• [VOTRE OBJECTIF]: Mettez à jour le passage de l'extrait qui commence par les mots « Malgré ce mariage » et se termine par « toutes ses camarades. », en y remplaçant « souvent » par « rarement », puis recopiez-le.

• [EXTRAIT DU TEXTE]:
Fatimatou Zahra Mint Cheikh, 15 ans, ne garde aucun souvenir du village dans lequel elle a grandi. « J’ai oublié le Mali », murmure-t-elle timidement, les yeux baissés. Lorsque la guerre a éclaté en 2012, sa famille a pris la fuite dans une charrette et s’est réfugiée au camp de Mbera, à la frontière entre le Mali et la Mauritanie.
La jeune fille ne se rappelle pas non plus le jour de son mariage avec un cousin âgé d’une vingtaine d’années, lorsqu’elle avait 13 ans. Assise sur une natte de plastique posée à même le sol, dans la modeste tente qu’elle partage avec ses sept frères et soeurs ainsi qu’avec ses parents, Fatimatou Zahra contemple son alliance, simple bague en argent entourant son annulaire gauche.
« Je ne sais plus ce que je portais ou comment la soirée s’est passée, balbutie-t-elle. Mes parents ont décidé du mariage, je n’étais pas au courant. Je ne voulais pas me marier. »
Malgré ce mariage forcé, Fatimatou Zahra s’estime heureuse. Son mari est souvent absent, à la recherche de travail dans les grandes villes. Elle peut donc continuer ses études à l’école primaire du camp, une chance que n’ont pas eue toutes ses camarades.
Des pressions culturelles, mais surtout économiques
Le mariage des enfants a toujours été une pratique commune au Mali, où 71 % des femmes ont été mariées avant d’atteindre l’âge adulte.

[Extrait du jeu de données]
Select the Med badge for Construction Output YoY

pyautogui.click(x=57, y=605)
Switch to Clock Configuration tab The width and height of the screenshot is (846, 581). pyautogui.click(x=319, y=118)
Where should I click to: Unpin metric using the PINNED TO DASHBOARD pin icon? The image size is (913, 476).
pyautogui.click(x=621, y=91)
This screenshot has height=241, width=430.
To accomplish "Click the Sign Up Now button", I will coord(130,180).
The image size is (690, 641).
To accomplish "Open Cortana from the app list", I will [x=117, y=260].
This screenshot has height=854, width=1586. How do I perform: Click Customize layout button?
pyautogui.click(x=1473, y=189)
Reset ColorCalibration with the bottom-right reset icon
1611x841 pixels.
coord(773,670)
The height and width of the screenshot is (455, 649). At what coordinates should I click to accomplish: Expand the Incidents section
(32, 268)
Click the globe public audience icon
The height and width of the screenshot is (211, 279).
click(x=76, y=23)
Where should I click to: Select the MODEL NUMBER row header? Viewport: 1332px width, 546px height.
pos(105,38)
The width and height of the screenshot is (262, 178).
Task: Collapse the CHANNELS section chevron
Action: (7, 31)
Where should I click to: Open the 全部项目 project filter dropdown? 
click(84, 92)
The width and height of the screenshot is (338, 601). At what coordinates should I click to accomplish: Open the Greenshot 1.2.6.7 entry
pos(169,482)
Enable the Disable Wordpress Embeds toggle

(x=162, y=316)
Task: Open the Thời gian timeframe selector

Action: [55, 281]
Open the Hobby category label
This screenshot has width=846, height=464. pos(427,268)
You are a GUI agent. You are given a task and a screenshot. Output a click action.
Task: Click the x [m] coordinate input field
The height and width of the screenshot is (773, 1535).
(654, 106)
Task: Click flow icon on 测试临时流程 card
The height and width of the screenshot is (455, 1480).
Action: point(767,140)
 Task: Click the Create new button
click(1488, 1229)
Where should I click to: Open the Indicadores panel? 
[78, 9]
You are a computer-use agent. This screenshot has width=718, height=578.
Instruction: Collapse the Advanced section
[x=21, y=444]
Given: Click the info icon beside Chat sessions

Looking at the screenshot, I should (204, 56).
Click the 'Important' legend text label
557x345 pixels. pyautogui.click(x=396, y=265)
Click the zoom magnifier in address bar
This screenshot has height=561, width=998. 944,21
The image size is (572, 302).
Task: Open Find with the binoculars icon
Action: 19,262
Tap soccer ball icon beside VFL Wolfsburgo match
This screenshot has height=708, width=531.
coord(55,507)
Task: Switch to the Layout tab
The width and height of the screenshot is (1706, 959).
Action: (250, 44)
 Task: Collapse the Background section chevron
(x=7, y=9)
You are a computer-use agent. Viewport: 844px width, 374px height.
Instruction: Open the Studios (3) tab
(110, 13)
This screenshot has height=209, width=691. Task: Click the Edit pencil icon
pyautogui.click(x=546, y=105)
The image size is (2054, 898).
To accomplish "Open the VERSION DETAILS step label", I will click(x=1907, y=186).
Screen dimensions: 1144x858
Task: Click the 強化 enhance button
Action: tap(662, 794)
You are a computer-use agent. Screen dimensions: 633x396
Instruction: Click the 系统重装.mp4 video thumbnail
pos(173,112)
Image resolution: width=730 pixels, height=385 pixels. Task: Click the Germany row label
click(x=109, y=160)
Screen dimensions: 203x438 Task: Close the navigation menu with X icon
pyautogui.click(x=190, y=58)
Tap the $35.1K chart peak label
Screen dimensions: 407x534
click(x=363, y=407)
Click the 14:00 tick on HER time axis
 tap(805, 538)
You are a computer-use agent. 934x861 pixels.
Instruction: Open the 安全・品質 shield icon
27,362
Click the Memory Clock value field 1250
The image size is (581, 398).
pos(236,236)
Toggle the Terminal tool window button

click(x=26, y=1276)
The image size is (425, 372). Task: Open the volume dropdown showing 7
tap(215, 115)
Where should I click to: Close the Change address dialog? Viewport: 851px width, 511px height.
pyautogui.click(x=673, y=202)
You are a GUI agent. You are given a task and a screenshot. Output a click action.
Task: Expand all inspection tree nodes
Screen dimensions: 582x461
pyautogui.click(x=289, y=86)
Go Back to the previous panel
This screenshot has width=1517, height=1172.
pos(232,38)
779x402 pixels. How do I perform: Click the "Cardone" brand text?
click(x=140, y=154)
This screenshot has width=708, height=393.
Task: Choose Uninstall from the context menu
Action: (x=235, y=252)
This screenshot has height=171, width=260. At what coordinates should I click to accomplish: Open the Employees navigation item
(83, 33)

• [LA RÉPONSE]:
Malgré ce mariage forcé, Fatimatou Zahra s’estime heureuse. Son mari est rarement absent, à la recherche de travail dans les grandes villes. Elle peut donc continuer ses études à l’école primaire du camp, une chance que n’ont pas eue toutes ses camarades.